**Exercise prompt:**
Could you reproduce, exactly and alone, the lines running from the one with "Expand the Square end card format dropdown" to the end of the data below?

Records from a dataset
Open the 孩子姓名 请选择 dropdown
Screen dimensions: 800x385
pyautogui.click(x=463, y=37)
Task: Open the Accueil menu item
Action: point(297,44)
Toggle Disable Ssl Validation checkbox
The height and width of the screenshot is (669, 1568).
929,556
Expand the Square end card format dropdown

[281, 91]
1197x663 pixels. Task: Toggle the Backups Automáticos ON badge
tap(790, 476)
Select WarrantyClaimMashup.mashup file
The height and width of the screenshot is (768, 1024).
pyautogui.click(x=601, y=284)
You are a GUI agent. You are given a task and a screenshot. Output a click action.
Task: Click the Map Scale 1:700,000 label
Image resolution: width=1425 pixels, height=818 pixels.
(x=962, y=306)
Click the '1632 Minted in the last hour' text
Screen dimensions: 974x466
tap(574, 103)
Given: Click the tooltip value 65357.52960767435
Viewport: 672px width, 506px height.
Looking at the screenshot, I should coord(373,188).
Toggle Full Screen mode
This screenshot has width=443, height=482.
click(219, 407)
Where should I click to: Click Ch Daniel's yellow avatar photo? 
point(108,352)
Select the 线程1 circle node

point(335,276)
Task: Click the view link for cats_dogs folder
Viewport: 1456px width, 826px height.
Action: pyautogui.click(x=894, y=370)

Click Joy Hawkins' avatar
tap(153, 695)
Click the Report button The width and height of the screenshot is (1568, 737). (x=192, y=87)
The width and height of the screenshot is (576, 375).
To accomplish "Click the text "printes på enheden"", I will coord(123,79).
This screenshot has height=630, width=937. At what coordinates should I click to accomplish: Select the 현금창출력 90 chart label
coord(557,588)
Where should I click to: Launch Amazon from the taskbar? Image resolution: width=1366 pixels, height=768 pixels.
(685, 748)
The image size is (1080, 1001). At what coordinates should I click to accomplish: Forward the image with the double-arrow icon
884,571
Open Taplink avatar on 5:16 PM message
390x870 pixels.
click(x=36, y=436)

**Task output:**
Expand the Square end card format dropdown

[281, 91]
1197x663 pixels. Task: Toggle the Backups Automáticos ON badge
tap(790, 476)
Select WarrantyClaimMashup.mashup file
The height and width of the screenshot is (768, 1024).
pyautogui.click(x=601, y=284)
You are a GUI agent. You are given a task and a screenshot. Output a click action.
Task: Click the Map Scale 1:700,000 label
Image resolution: width=1425 pixels, height=818 pixels.
(x=962, y=306)
Click the '1632 Minted in the last hour' text
Screen dimensions: 974x466
tap(574, 103)
Given: Click the tooltip value 65357.52960767435
Viewport: 672px width, 506px height.
Looking at the screenshot, I should coord(373,188).
Toggle Full Screen mode
This screenshot has width=443, height=482.
click(219, 407)
Where should I click to: Click Ch Daniel's yellow avatar photo? 
point(108,352)
Select the 线程1 circle node

point(335,276)
Task: Click the view link for cats_dogs folder
Viewport: 1456px width, 826px height.
Action: pyautogui.click(x=894, y=370)

Click Joy Hawkins' avatar
tap(153, 695)
Click the Report button The width and height of the screenshot is (1568, 737). (x=192, y=87)
The width and height of the screenshot is (576, 375).
To accomplish "Click the text "printes på enheden"", I will coord(123,79).
This screenshot has height=630, width=937. At what coordinates should I click to accomplish: Select the 현금창출력 90 chart label
coord(557,588)
Where should I click to: Launch Amazon from the taskbar? Image resolution: width=1366 pixels, height=768 pixels.
(685, 748)
The image size is (1080, 1001). At what coordinates should I click to accomplish: Forward the image with the double-arrow icon
884,571
Open Taplink avatar on 5:16 PM message
390x870 pixels.
click(x=36, y=436)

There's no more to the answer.